- _TASK_
Write out each of the following entries word for word, without changing anything.

- _MATERIALS PROVIDED_
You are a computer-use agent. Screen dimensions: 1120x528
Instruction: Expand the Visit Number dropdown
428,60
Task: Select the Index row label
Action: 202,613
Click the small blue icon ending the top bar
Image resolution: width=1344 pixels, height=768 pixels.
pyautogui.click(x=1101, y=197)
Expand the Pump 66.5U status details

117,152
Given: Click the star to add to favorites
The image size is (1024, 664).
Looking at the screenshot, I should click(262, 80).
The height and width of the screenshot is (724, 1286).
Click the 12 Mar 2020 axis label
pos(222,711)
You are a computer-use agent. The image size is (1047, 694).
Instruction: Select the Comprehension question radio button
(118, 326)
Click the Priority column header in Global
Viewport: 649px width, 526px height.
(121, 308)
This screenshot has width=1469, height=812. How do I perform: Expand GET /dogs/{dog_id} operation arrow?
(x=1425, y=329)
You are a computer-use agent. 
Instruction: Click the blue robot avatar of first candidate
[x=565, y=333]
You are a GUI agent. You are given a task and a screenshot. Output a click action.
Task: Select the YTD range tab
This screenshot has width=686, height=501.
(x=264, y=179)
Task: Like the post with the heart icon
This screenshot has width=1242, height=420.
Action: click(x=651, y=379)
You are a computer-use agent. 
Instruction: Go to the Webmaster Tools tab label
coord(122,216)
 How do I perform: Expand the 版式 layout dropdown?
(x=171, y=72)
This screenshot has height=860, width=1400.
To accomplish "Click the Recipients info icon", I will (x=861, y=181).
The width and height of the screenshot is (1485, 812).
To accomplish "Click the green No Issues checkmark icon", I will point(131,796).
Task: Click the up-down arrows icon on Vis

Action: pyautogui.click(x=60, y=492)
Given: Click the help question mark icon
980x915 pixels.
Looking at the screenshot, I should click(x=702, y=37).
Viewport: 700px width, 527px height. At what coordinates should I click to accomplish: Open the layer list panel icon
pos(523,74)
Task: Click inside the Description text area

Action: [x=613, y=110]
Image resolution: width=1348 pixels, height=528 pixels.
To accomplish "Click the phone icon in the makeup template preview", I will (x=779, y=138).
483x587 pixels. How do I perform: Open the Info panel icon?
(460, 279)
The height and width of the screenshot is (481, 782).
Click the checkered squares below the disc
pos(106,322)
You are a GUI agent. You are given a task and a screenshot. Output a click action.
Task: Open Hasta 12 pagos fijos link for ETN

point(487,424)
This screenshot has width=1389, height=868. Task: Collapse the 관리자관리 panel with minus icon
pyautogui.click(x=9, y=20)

- _EXERCISE SOLUTION_
You are a computer-use agent. Screen dimensions: 1120x528
Instruction: Expand the Visit Number dropdown
428,60
Task: Select the Index row label
Action: 202,613
Click the small blue icon ending the top bar
Image resolution: width=1344 pixels, height=768 pixels.
pyautogui.click(x=1101, y=197)
Expand the Pump 66.5U status details

117,152
Given: Click the star to add to favorites
The image size is (1024, 664).
Looking at the screenshot, I should click(262, 80).
The height and width of the screenshot is (724, 1286).
Click the 12 Mar 2020 axis label
pos(222,711)
You are a computer-use agent. The image size is (1047, 694).
Instruction: Select the Comprehension question radio button
(118, 326)
Click the Priority column header in Global
Viewport: 649px width, 526px height.
(121, 308)
This screenshot has width=1469, height=812. How do I perform: Expand GET /dogs/{dog_id} operation arrow?
(x=1425, y=329)
You are a computer-use agent. 
Instruction: Click the blue robot avatar of first candidate
[x=565, y=333]
You are a GUI agent. You are given a task and a screenshot. Output a click action.
Task: Select the YTD range tab
This screenshot has width=686, height=501.
(x=264, y=179)
Task: Like the post with the heart icon
This screenshot has width=1242, height=420.
Action: click(x=651, y=379)
You are a computer-use agent. 
Instruction: Go to the Webmaster Tools tab label
coord(122,216)
 How do I perform: Expand the 版式 layout dropdown?
(x=171, y=72)
This screenshot has height=860, width=1400.
To accomplish "Click the Recipients info icon", I will (x=861, y=181).
The width and height of the screenshot is (1485, 812).
To accomplish "Click the green No Issues checkmark icon", I will point(131,796).
Task: Click the up-down arrows icon on Vis

Action: pyautogui.click(x=60, y=492)
Given: Click the help question mark icon
980x915 pixels.
Looking at the screenshot, I should click(x=702, y=37).
Viewport: 700px width, 527px height. At what coordinates should I click to accomplish: Open the layer list panel icon
pos(523,74)
Task: Click inside the Description text area

Action: [x=613, y=110]
Image resolution: width=1348 pixels, height=528 pixels.
To accomplish "Click the phone icon in the makeup template preview", I will (x=779, y=138).
483x587 pixels. How do I perform: Open the Info panel icon?
(460, 279)
The height and width of the screenshot is (481, 782).
Click the checkered squares below the disc
pos(106,322)
You are a GUI agent. You are given a task and a screenshot. Output a click action.
Task: Open Hasta 12 pagos fijos link for ETN

point(487,424)
This screenshot has width=1389, height=868. Task: Collapse the 관리자관리 panel with minus icon
pyautogui.click(x=9, y=20)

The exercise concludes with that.